__Task to carry out__:
Present the stretch from the line containing "Go to the next document arrow" through the line containing "Looking at the" as a Markdown table with the columns Row and Line, skipping blank lines and leaving the pictures out.

__Given information__:
+ + +

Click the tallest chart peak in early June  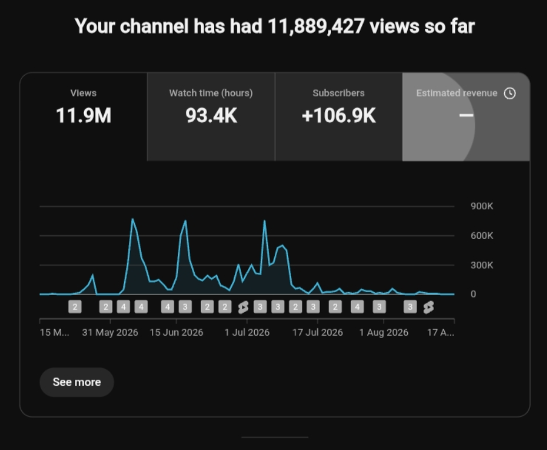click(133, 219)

+ + +

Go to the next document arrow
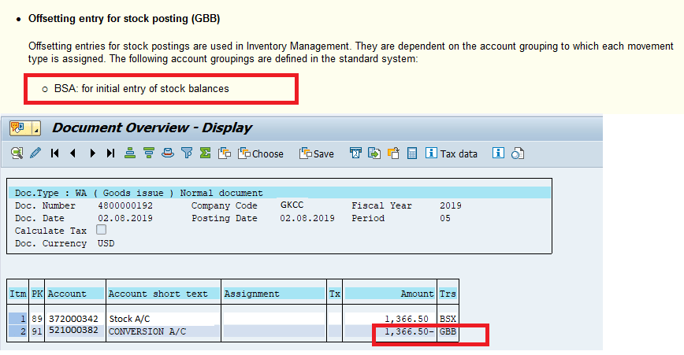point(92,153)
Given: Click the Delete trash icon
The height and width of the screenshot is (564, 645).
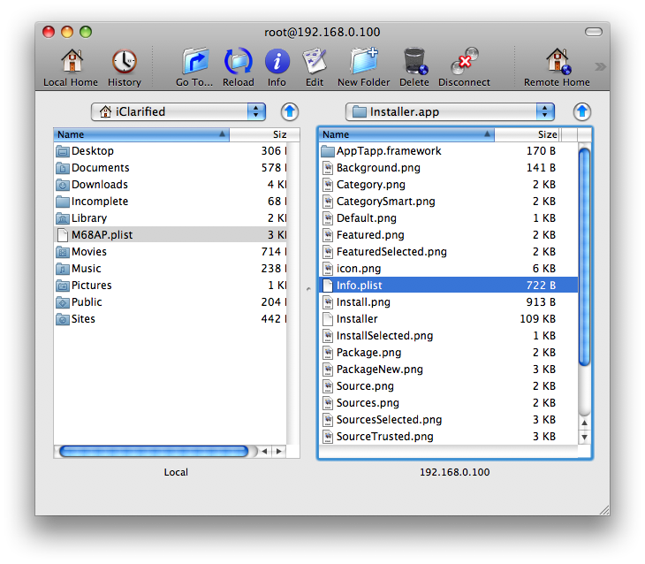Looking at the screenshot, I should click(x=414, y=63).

+ + +

__Solution for this exercise__:
| Row | Line |
|---|---|
| 1 | Go to the next document arrow |
| 2 | point(92,153) |
| 3 | Given: Click the Delete trash icon |
| 4 | The height and width of the screenshot is (564, 645). |
| 5 | Looking at the screenshot, I should click(x=414, y=63). |